Social and regional inequalities:
One of the main goals of the Wilsonian Labour government is to reduce the economical, cultural and social inequalities. To do so, the government maintained the Welfare State despite the multiple budget cuts. The legal measure taken between 1964 and 1967 were unarguably in the direction of strengthening social aids, with a reorganization of Social security, set up in the 40s, put under a minister of Social Security according to the Ministry of Social Security Act. The old Social Welfare is replaced by “Supplementary benefits”, a more generous version of it. These measures unmistakably caused a great drop in poverty.
At the beginning of the decade, precariousness touched around 8 millions Britains, but thanks to the redistributing effect of taxes and the welfare made the numbers drop down to 2 millions.
But unfortunately, the differences of wealth and incomes inequalities were far from disappearing, due to Britannic society’s constancy, which was always very hierarchic in its social classes. Behind the equalization of incomes by taxes and the standardization of wage-earner, the hierarchy of fortune globally maintained itself.
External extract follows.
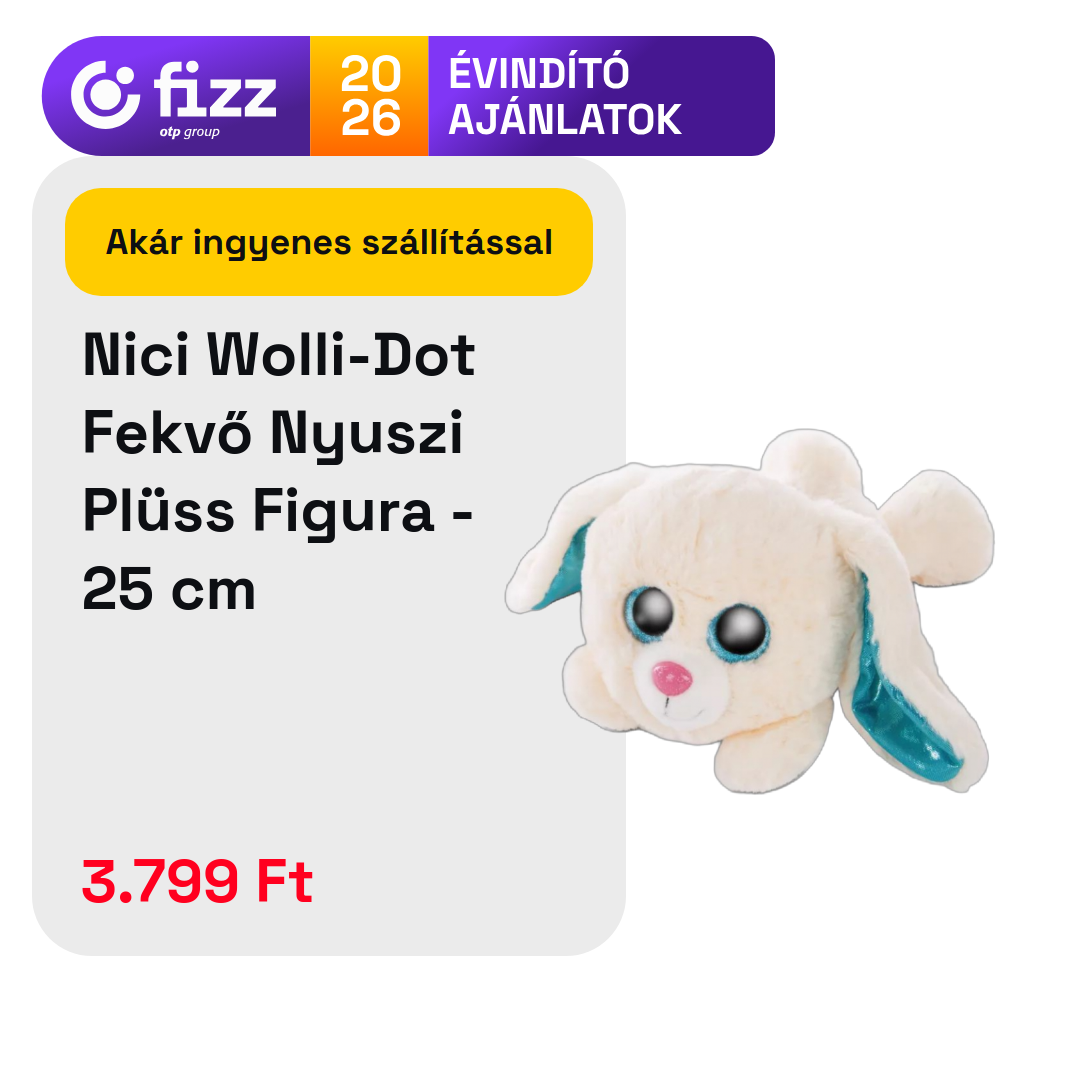Click the ÉVINDÍTÓ AJÁNLATOK banner text
This screenshot has width=1080, height=1080.
point(565,96)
Chances for a worker’s child to access lower middle class are ½, but only 1/9 to access middle class. This situation was even harder for female workers, whom had a lower salary than male workers.
The regional contrast increased during the sixties, which slightly made appear a three tier United Kingdom,
Ones with high standards of living noticeably London, the South East, West and Midlands. Other ones with middle standards, like the South West and the Wales. And the last ones with low standards, such as the North East, Scotland and North Ireland, in those last regions we can find workers who beneficiate welfare.

Leisure activities
Despite the persisting economic difficulties and inequalities, the society of leisure and entertainment expands itself fully during the sixties thanks to the increase of purchasing power and reduction in working time.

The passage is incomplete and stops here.